=== TASK REQUIREMENTS ===
a – Please rewrite the passage of the Peppermill Court article from "Langleys Solicitors, a" up to and including "and clawback agreement.", replacing "Lincoln" with "Leeds".
b – Answer these questions from the Peppermill Court article:
(i) How many beds does Peppermill Court have?
(ii) About how many students does York St John University have?
(iii) Who is the managing partner at Langleys Solicitors?

=== TEXT UNDER STUDY ===
Content starts
York St John University provides extra hospital capacity with the help of Langleys Solicitors

York St John University provides extra hospital capacity with the help of Langleys Solicitors

York St John University has purchased Peppermill Court in York, a 24-bed adult patient assessment and treatment unit, owned by the NHS, in a £3 million+ sale.

Despite plans to develop a city centre-based campus and accommodation portfolio over a number of years, the university is to lease the property to the NHS to assist with extra capacity during the pandemic, to safeguard against the risk of hospital capacity shortages.

The university, home to around 7,000 students, had planned to use the property as a part of its strategic acquisition to develop a city-centre based campus, however plans have been pushed back in the fight against Covid-19.

Langleys Solicitors, a leading UK law firm with offices in Lincoln and York, acted on behalf of York St John University, performing full due diligence for the acquisition, drafting all legal documents including the contract, a transfer and an overage and clawback agreement.

The leading Yorkshire law firm also handled drafting and negotiation of the lease back to the NHS from the university, after it emerged that the additional capacity would be needed during the peak of COVID-19.

Tim Cross, managing partner at Langleys Solicitors, said: “We’re pleased to have acted on behalf of York St John University on this project, in such unusual circumstances. Despite the completion of the off-market sale it emerged that the additional capacity may be required by the hospital and therefore a bespoke agreement had to be created quickly. We hope to have done a small bit in the fight against Covid-19, and help the region cope with the outbreak that bit better. Long-term we also hope to see York St John University develop its city centre portfolio and attract a new generation of students and graduates to the area.”
Content ends
=== SUPPLIED MATERIAL ===
Content starts
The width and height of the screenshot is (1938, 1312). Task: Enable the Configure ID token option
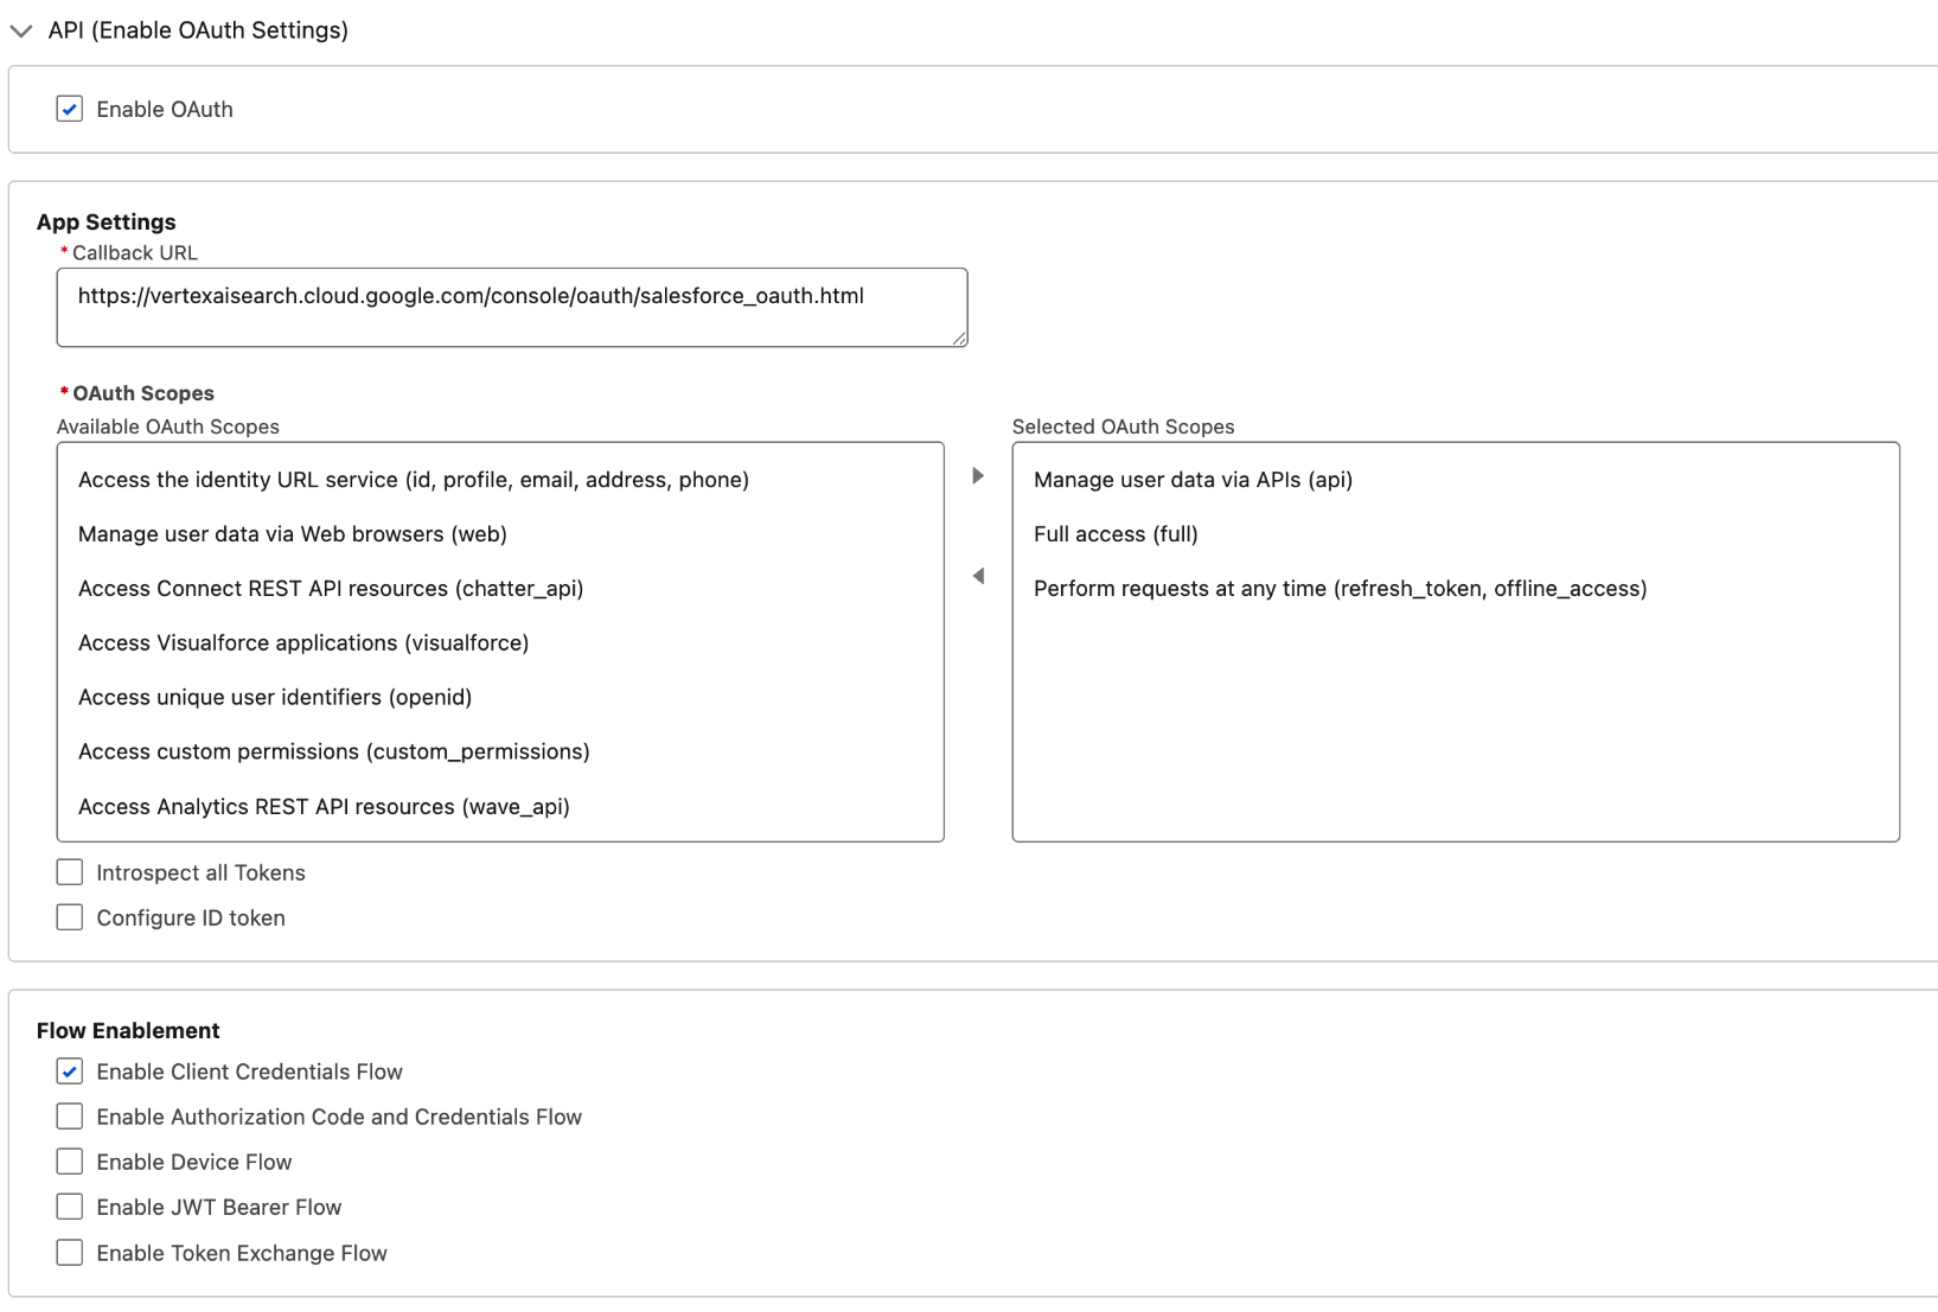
Content ends
=== RESPONSES PER TASK ===
a –
Langleys Solicitors, a leading UK law firm with offices in Leeds and York, acted on behalf of York St John University, performing full due diligence for the acquisition, drafting all legal documents including the contract, a transfer and an overage and clawback agreement.

b –
(i) 24
(ii) Around 7,000
(iii) Tim Cross